*** Opening of Material provided ***

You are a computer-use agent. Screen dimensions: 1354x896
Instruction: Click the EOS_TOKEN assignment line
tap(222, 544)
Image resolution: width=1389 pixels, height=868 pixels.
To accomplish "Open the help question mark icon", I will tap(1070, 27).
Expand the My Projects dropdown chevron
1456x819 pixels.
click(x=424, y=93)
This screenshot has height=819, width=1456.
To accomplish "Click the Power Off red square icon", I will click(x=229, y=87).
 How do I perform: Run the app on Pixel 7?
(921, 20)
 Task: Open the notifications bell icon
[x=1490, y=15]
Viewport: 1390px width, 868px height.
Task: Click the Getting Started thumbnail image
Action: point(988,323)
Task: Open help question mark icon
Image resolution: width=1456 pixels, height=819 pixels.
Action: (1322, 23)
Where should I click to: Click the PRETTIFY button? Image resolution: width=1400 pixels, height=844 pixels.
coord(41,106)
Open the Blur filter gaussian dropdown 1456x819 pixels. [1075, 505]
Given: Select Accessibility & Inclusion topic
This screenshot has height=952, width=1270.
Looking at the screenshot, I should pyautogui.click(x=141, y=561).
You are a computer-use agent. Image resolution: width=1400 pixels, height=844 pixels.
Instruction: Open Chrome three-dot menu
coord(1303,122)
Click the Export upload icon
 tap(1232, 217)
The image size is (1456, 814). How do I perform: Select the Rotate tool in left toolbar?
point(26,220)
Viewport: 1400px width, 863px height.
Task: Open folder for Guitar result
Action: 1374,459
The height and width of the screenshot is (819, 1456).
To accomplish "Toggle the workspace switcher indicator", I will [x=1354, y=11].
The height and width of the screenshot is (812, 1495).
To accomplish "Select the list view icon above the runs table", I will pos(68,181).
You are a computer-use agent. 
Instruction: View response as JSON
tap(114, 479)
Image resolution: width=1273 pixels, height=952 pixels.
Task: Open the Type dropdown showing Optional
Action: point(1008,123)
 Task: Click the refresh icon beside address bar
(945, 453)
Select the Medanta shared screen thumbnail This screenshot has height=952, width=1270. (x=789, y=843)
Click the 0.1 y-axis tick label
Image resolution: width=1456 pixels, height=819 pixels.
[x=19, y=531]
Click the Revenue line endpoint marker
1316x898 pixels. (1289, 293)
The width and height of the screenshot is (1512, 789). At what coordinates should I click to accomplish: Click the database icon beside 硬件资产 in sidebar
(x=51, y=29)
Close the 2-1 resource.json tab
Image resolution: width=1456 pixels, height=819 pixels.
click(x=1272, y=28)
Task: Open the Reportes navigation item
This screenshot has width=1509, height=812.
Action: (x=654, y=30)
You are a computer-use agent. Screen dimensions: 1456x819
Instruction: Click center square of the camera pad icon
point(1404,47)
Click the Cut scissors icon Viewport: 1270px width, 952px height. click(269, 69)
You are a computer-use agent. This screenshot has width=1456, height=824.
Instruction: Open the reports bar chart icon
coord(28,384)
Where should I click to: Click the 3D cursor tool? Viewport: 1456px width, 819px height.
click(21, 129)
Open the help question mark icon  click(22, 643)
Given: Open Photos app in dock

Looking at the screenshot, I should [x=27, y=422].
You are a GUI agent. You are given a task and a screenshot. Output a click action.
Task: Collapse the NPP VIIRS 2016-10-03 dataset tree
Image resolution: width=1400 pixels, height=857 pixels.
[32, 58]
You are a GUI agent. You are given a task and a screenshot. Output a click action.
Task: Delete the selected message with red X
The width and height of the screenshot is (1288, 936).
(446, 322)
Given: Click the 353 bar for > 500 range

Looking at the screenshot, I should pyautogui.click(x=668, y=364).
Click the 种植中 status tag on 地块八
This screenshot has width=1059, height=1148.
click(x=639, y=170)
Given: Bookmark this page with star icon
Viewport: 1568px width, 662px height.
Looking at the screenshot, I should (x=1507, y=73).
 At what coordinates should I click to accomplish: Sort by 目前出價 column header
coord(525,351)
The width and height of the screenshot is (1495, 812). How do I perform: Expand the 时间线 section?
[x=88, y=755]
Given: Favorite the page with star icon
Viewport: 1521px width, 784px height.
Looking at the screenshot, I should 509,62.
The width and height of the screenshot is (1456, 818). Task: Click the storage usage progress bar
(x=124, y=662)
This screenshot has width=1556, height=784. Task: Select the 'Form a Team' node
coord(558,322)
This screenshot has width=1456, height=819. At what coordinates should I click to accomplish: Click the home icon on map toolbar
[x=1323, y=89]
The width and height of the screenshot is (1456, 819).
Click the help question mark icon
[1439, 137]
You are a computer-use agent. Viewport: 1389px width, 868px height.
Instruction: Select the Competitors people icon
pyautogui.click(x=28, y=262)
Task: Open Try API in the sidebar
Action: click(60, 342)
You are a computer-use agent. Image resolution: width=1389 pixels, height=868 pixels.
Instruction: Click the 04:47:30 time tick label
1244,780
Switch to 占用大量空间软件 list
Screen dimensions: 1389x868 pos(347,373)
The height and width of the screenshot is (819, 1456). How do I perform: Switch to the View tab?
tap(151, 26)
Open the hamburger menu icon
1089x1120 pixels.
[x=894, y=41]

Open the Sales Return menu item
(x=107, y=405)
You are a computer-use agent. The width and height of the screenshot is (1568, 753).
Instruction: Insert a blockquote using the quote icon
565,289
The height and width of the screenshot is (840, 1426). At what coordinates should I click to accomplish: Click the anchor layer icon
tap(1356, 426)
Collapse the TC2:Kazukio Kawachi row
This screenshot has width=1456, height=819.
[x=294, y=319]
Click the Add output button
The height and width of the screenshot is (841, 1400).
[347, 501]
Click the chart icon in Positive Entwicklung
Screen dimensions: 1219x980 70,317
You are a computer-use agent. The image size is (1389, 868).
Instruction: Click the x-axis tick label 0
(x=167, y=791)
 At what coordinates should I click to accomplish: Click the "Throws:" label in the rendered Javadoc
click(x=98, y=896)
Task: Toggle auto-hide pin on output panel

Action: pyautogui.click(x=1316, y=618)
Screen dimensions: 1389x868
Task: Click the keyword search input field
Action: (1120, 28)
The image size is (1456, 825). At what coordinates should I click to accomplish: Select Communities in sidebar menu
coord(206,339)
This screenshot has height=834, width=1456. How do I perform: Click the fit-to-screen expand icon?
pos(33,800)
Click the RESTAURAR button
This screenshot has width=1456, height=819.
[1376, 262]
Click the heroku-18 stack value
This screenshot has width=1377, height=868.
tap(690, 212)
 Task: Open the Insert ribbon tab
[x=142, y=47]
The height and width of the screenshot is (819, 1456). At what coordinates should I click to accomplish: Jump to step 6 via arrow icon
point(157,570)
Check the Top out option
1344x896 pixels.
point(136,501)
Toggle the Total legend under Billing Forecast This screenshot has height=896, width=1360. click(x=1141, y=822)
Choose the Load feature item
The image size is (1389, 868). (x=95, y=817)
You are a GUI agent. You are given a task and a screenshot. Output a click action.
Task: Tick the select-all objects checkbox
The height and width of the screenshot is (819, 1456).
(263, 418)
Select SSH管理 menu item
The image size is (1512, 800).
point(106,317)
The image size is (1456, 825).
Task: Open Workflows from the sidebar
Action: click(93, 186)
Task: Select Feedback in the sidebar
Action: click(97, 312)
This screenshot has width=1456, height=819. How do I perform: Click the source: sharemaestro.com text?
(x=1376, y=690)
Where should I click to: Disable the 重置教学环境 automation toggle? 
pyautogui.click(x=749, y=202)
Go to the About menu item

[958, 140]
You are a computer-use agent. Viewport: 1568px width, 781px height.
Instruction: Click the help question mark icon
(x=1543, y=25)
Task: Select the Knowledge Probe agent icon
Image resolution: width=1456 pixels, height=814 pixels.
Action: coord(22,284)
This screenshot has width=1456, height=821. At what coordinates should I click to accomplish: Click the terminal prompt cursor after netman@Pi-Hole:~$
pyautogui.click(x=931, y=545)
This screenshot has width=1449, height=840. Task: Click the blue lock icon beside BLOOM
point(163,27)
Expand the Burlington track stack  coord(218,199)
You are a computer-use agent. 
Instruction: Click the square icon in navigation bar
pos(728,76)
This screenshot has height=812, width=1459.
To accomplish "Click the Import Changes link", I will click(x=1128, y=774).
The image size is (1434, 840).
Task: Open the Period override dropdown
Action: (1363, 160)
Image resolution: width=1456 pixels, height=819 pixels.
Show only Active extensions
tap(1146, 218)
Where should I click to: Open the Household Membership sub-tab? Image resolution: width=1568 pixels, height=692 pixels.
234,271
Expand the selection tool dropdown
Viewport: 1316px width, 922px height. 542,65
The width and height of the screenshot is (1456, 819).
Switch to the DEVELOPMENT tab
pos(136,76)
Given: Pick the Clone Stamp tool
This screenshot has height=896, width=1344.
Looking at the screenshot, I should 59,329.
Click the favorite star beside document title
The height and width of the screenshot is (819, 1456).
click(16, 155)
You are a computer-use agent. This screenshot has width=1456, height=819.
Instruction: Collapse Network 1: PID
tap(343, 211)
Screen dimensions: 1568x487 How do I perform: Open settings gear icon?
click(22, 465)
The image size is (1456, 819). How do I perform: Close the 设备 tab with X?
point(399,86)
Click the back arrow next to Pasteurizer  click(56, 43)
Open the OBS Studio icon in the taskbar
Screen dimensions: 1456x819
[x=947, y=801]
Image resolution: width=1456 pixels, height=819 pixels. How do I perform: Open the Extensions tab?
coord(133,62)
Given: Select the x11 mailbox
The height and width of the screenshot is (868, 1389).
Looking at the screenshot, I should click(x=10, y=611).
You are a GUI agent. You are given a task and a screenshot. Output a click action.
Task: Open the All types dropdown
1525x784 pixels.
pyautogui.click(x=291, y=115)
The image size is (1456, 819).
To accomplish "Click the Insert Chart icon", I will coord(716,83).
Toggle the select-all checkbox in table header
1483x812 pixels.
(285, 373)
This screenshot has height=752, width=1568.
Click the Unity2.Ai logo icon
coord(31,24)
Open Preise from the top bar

*** Close of Material provided ***

*Directions*.
Which lines above run from the one containing "Instruction: View response as JSON" to the one containing "Click the 0.1 y-axis tick label"? Give them again exactly, both ends included.

*Solution*.
Instruction: View response as JSON
tap(114, 479)
Image resolution: width=1273 pixels, height=952 pixels.
Task: Open the Type dropdown showing Optional
Action: point(1008,123)
 Task: Click the refresh icon beside address bar
(945, 453)
Select the Medanta shared screen thumbnail This screenshot has height=952, width=1270. (x=789, y=843)
Click the 0.1 y-axis tick label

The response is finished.